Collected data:
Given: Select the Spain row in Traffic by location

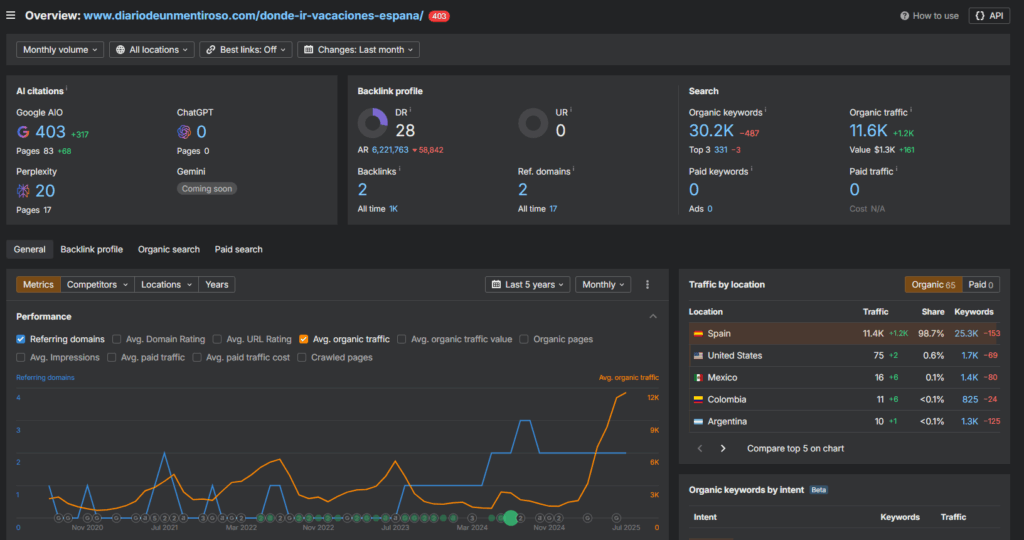Looking at the screenshot, I should point(844,334).
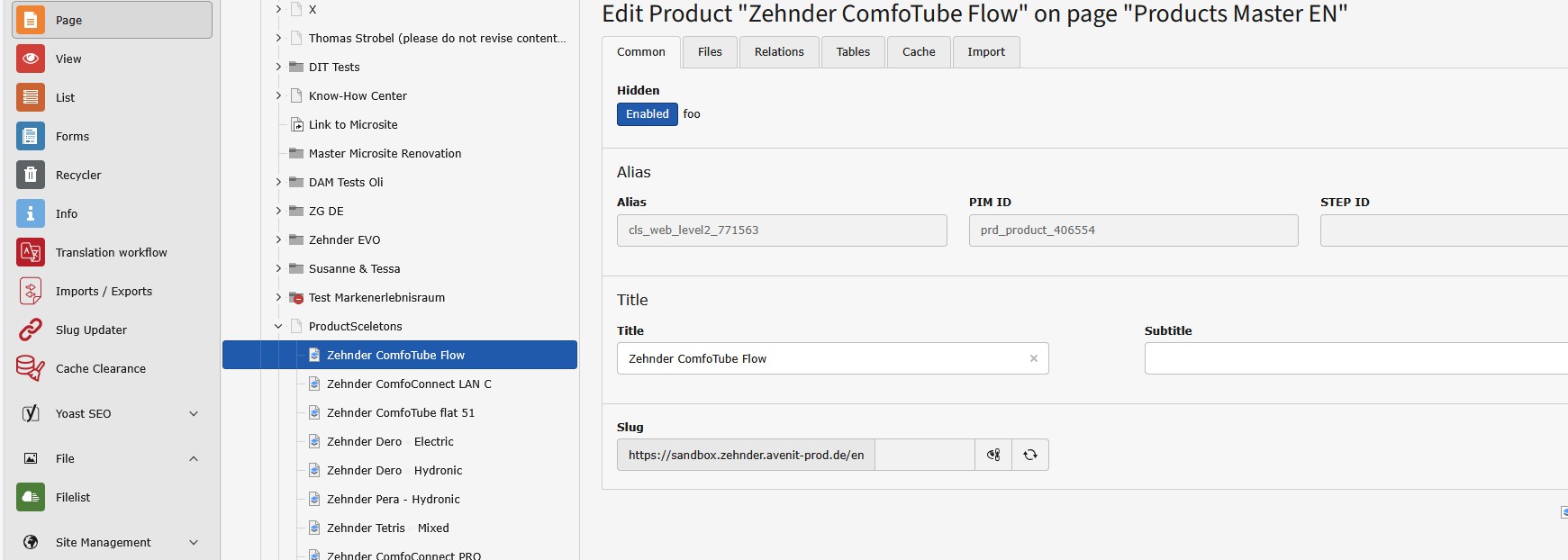Recalculate slug with the refresh icon
1568x560 pixels.
[1030, 455]
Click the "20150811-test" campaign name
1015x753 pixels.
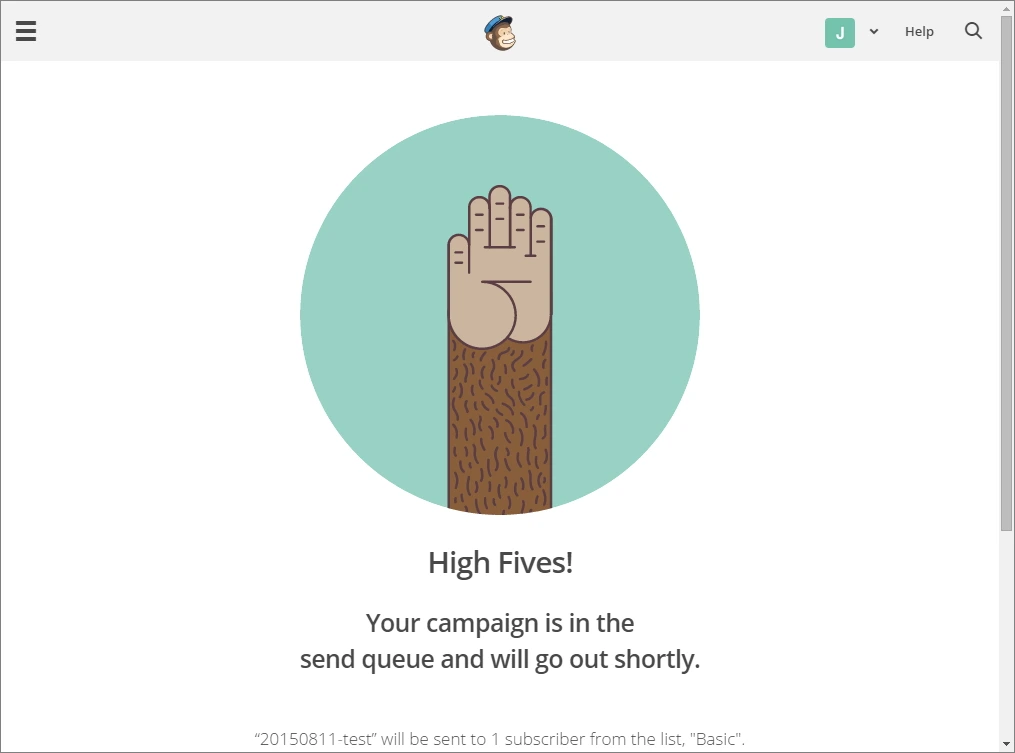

[ABOUT THIS TASK]:
All of the entries above are to be transcribed word for word, with no pictures included.

[OUTPUT BELOW]:
Given: Select the Spain row in Traffic by location

Looking at the screenshot, I should point(844,334).
Recalculate slug with the refresh icon
1568x560 pixels.
[1030, 455]
Click the "20150811-test" campaign name
1015x753 pixels.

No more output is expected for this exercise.